We collected 20 anonymized cardiology discharge summaries. GPT-4o was prompted using full-text and segment-wise approaches to simplify each summary and generate lifestyle recommendations. Readability was measured via three standardized metrics (modified Flesch-Reading-Ease, Vienna Non-fiction Text Formula, Lesbarkeitsindex), and multiple quality dimensions were evaluated by 12 medical experts.
LLM-generated summaries from both prompting approaches are significantly more readable compared to the original summaries across all metrics (p < 0.0001). Based on 60 expert ratings for the full-text approach and 60 for the segment-wise approach, experts '(strongly) agree' that LLM-summaries are correct (full-text: 85%; segment-wise: 80%), complete (78%; 92%), harmless (83%; 88%), and comprehensible for patients (88%; 97%). Experts '(strongly) agree' that LLM-generated recommendations are relevant in 92%, evidence-based in 88%, personalized in 70%, complete in 88%, consistent in 93%, and harmless in 88% of 60 ratings.

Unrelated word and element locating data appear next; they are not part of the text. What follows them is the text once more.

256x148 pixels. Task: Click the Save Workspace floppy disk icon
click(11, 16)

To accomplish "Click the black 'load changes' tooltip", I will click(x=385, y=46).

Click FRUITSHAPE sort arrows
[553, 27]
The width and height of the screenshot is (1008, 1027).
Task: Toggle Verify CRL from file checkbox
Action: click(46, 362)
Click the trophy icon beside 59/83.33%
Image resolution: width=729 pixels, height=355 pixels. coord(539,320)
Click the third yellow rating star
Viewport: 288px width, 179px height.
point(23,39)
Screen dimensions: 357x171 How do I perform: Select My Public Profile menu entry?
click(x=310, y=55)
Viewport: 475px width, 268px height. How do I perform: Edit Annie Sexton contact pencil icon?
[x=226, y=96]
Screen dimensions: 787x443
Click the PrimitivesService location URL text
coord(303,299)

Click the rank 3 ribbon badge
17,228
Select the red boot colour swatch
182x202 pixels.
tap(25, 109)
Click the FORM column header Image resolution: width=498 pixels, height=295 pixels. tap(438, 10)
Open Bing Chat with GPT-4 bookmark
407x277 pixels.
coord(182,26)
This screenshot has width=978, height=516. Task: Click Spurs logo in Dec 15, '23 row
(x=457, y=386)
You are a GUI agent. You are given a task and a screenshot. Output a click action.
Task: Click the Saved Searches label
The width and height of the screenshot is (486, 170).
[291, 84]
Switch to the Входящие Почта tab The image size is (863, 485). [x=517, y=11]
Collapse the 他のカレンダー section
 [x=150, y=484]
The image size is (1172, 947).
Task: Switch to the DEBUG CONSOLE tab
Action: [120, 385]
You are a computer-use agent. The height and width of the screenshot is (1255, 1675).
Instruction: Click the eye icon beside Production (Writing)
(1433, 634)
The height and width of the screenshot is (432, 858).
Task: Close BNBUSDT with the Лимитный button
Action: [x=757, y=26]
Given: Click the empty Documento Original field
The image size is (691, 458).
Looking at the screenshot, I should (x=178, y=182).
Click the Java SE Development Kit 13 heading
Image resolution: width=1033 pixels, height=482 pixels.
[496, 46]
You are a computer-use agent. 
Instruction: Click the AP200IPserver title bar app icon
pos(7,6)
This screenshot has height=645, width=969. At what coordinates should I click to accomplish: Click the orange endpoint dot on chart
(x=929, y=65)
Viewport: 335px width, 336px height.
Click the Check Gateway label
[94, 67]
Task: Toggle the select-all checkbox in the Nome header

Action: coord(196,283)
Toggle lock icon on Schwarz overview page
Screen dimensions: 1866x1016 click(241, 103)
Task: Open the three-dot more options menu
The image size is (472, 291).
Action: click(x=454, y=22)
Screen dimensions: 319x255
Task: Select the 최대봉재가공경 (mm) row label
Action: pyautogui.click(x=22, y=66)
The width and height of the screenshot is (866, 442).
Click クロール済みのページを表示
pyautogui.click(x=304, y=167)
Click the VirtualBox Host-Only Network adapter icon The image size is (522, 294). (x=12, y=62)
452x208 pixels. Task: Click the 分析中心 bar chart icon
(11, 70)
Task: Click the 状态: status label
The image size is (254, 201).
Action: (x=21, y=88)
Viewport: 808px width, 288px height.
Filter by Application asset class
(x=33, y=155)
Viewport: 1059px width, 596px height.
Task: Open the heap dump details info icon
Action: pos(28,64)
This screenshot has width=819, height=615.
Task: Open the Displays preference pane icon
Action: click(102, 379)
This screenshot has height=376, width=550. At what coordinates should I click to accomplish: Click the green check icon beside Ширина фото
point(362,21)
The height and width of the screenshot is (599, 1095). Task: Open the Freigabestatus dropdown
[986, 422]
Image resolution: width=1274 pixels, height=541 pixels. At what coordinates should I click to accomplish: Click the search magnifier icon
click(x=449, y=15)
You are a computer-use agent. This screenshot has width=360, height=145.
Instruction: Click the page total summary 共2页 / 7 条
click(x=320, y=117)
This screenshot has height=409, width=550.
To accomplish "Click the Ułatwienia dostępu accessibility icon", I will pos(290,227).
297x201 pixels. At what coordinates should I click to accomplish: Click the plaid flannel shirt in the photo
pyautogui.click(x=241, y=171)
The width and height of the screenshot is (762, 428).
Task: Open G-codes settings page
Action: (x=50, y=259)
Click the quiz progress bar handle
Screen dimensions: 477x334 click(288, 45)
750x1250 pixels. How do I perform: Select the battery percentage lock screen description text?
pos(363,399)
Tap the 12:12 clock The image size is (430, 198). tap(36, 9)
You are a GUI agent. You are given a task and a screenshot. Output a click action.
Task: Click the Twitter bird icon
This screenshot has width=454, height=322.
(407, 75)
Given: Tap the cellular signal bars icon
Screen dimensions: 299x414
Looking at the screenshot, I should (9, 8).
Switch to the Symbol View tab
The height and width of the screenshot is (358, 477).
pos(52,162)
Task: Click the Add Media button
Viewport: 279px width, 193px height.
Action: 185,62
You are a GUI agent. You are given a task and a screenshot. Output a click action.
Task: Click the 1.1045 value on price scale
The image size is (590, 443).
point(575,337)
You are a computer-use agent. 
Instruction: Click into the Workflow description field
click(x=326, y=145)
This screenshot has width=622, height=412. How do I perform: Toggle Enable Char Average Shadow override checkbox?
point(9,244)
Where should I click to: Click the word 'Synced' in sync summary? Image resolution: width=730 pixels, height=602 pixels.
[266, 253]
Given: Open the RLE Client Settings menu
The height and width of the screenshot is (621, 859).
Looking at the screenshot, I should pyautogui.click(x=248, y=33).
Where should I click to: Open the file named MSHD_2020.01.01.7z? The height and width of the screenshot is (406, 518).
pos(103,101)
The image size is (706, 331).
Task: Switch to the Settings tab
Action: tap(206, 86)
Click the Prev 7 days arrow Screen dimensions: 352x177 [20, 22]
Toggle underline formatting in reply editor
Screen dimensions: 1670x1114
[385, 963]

LLM-generated summaries achieve a 10th-grade readability level and high-quality ratings. While LLM-generated lifestyle recommendations are generally of high quality, personalization is limited. These findings suggest that LLMs could help create more patient-centric discharge summaries. Further research is needed to confirm clinical utility and address quality assurance, regulatory compliance, and clinical integration challenges.
出院小结对于医疗护理的连续性至关重要。然而,医学术语、缩写和专业语言常常使其过于复杂,患者难以理解,而且它们经常遗漏对自我管理很重要的生活方式建议。本研究探讨了使用大语言模型(LLM)来提高出院小结的可读性,并补充生活方式建议。
我们收集了20份匿名的心脏病学出院小结。使用全文和逐段方法提示GPT-4o,以简化每份小结并生成生活方式建议。通过三个标准化指标(修改后的弗莱什易读性、维也纳非虚构文本公式、易读性指数)测量可读性,并由12名医学专家评估多个质量维度。
与原始小结相比,两种提示方法生成的LLM小结在所有指标上的可读性均显著提高(p < 0.0001)。基于对全文方法的60次专家评分和对逐段方法的60次专家评分,专家们“(强烈)同意”LLM小结是正确的(全文:85%;逐段:80%)、完整的(78%;92%)、无害的(83%;88%),并且对患者来说是可理解的(88%;97%)。在60次评分中,专家们“(强烈)同意”LLM生成的建议在92%的情况下是相关的、在88%的情况下是基于证据的、在70%的情况下是个性化的、在88%的情况下是完整的、在93%的情况下是一致的、在88%的情况下是无害的。
LLM生成的小结达到了十年级的可读性水平和高质量评分。虽然LLM生成的生活方式建议总体质量较高,但个性化程度有限。这些发现表明,LLMs可以帮助创建更以患者为中心的出院小结。需要进一步研究来确认临床效用,并应对质量保证、法规遵从性和临床整合方面的挑战。